SENTENCIA CONSTITUCIONAL PLURINACIONAL 0502/2023-S2
Tribunal Constitucional Plurinacional de Bolivia

SENTENCIA CONSTITUCIONAL PLURINACIONAL 0502/2023-S2

Fecha: 06-Jun-2023

III. FUNDAMENTOS JURÍDICOS DEL FALLO

El accionante a través de su representante, denuncia la vulneración de sus derechos a la justicia pronta y oportuna, y a la defensa; y, del principio de celeridad; alegando que, fue sentenciado a treinta años de privación de libertad; cumplidos los requisitos correspondientes solicitó libertad condicional, que fue concedida; posteriormente, en atención al incidente formulado por el Ministerio Público fue revocado dicho beneficio por Auto Interlocutorio 26 de 7 de marzo de 2022; decisión que apeló; empero, por problemas de conectividad no pudo estar presente en la audiencia programada de forma virtual para la resolución de dicho recurso; por lo que, los Vocales demandados ante su ausencia rechazaron esa apelación planteada.

En consecuencia, corresponde en revisión, verificar si tales extremos son evidentes a fin de conceder o denegar la tutela impetrada.

III.1.  Naturaleza jurídica de la acción de libertad y presupuestos de activación

Al respecto, la SCP 0037/2012 de 26 de marzo, estableció que: “Previo a ingresar al análisis del caso concreto, es necesario introducir el tema referido a la naturaleza jurídica de la acción de libertad, puesto que de dicha esencia se podrá determinar la viabilidad o no de la presente demanda, labor que será cumplida a continuación.
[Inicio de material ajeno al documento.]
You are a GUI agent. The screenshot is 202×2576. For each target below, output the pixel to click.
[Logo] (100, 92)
La acción de libertad conocida en el derecho comparado y en nuestra legislación abrogada como ‘recurso de habeas corpus’, encuentra fundamento en innumerables instrumentos normativos de orden internacional como en la Declaración Americana sobre Derechos y Deberes del Hombre, Declaración Universal de Derechos Humanos, Pacto Internacional de Derechos Civiles y Políticos, disposiciones normativas que forman parte del bloque de constitucionalidad, de conformidad a lo dispuesto por el art. 410 de la CPE. Se trata de un mecanismo de defensa constitucional extraordinario de carácter preventivo, correctivo y reparador, instituido para la protección inmediata y efectiva de los derechos fundamentales a la libertad física como de locomoción en casos de detenciones, persecuciones, apresamientos o procesamientos ilegales o indebidos por parte de servidores públicos o de personas particulares; así como a la vida, cuando esté en peligro.
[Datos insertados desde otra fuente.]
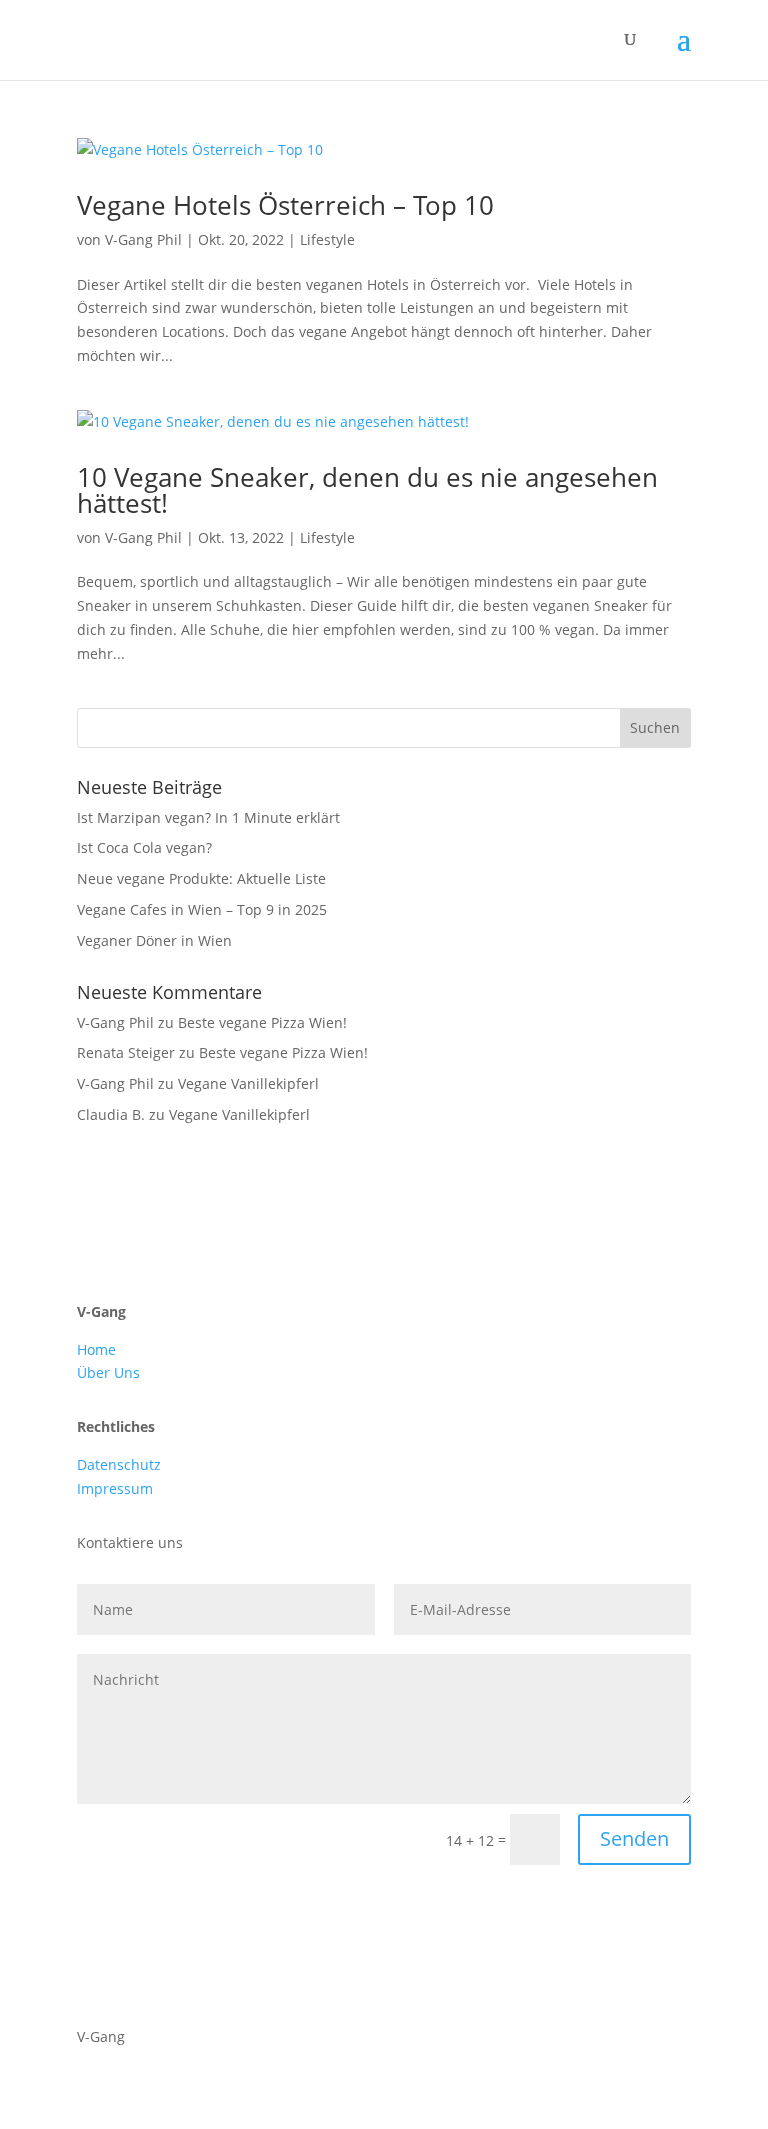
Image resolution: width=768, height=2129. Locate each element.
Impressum (115, 1488)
Esta garantía de carácter procesal constitucional se encuentra consagrada en el art. 125 de la CPE, donde dispone que: Toda persona que considere que su vida está en peligro, que es ilegalmente perseguida, o que es indebidamente procesada o privada de libertad personal, podrá interponer Acción de Libertad y acudir, de manera oral o escrita, por sí o por cualquiera a su nombre y sin ninguna formalidad procesal ante cualquier juez o tribunal competente en materia penal, y, solicitará que se guarde tutela a su vida, cese la persecución indebida, se restablezcan las formalidades legales o se restituya su derecho a la libertad’. Norma constitucional concordante con el art. 65 de la Ley del Tribunal Constitucional Plurinacional (LTCP), la cual establece que su objeto es la garantía, protección o tutela de los derechos a la vida, a la libertad física y a la libertad de locomoción, para el restablecimiento inmediato y efectivo de esos derechos, en los casos en que sean restringidos, suprimidos o amenazados de restricción o supresión.

En tal sentido, debe señalarse que la ingeniería dogmática de la acción de libertad está diseñada sobre la base de dos pilares esenciales, el primero referente a su naturaleza procesal y el segundo, compuesto por los presupuestos de activación. En cuanto al primer aspecto que configura el contenido esencial de esta garantía, es decir, su naturaleza procesal, se establece que se encuentra revestida o estructurada con una tramitación especial y sumarísima, reforzada por sus características de inmediatez en la protección, informalismo, generalidad e inmediación; procede contra cualquier servidor público o persona particular, es decir, no reconoce fueros ni privilegios. Postulados que pueden ser inferidos de la norma constitucional antes referida.

Ahora bien, el segundo pilar que estructura el contenido esencial de esta garantía, se encuentra configurado por sus presupuestos de activación, que al amparo del art. 125 de la CPE, se resumen en cuatro: a) Atentados contra el derecho a la vida; b) Afectación de los derechos a la libertad física como a la libertad de locomoción; c) Acto y omisión que constituya procesamiento indebido; y, d) Acto u omisión que implique persecución indebida(las negrillas nos pertenecen).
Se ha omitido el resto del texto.